Web developers quite frequently present information organized by category for easy assimilation. Products, for example are almost always categorized when displayed in an on-line catalog, but in a broader sense, so are news releases when they are arranged by month or year, likewise blogs when they are tagged. The developer of a content-managed website must designate data structures to categorize items so that the information may be easily navigated by the site visitor and precisely displayed the way the designer defines. This article explores a common information presentation scenario, describes different approaches to accomplishing the task and explores factors that impact implementation strategies.

Scenario: Display a list of stores in a shopping center by category, suppressing categories that do not (yet) have any stores, allowing stores to be displayed in one or more categories.

Simple enough. On the back-end, a table of Categories and a table for Stores. Each Store must identify one or more related categories. On the front end, a page with H2 headers for each category (parent) followed by an unordered list of stores (children) in each category, suppressing categories without stores. Two non-trivial parts: how to associate the store with one or more categories, and how to suppress, at render, any category without stores.

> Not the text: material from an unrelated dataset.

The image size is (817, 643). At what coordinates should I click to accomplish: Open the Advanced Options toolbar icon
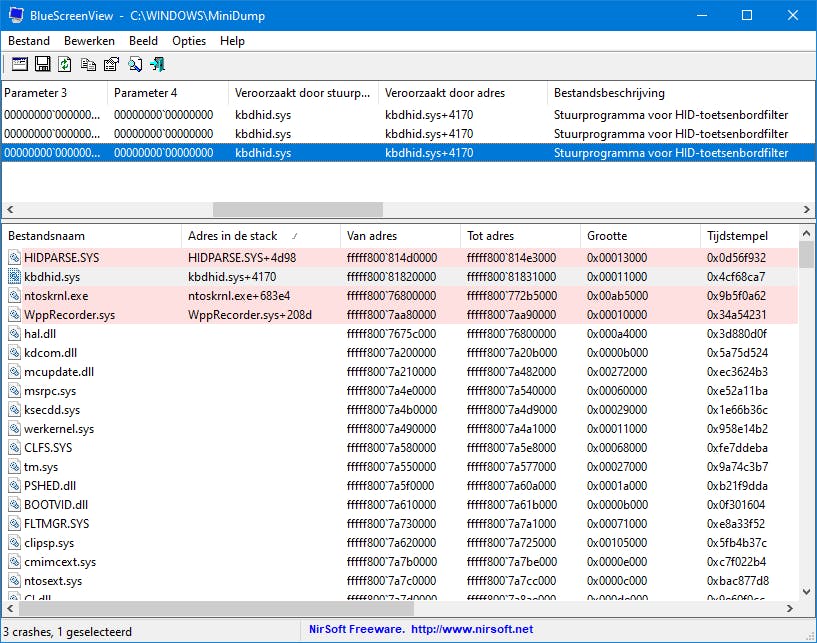click(20, 65)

In general, developers should consider many implications when evaluating a specific approach to solving a data management task, to name a few:
  • security
  • performance/scalability 
  • efficiency of implementation
  • efficiency of maintenance (the original developer may not be available when it breaks)
First, the many-many relationship between stores and categories can be managed in a number of ways. 
  • A common (and clumsy) way is to stipulate an upper limit of possible categories a store could be assigned and add that number of category fields to the store table. This approach fails if the guess of high end categories turns out wrong, and makes SQL statements both inefficient and awkward. 
  • The third-normal (strictly proper) way is to create a join table between the category table and the stores table with one row for each combination of category and store. Scales well but requires a solid understanding of SQL.
  • Pack into one store field, the categories that store belongs to. This approach makes for simpler SQL, simpler template substitutions, and scales sufficiently for the data sets used in most dynamic web situations. In situations where real-world performance is not negatively impacted, this approach results in code that is the simplest to implement and easiest to debug/maintain.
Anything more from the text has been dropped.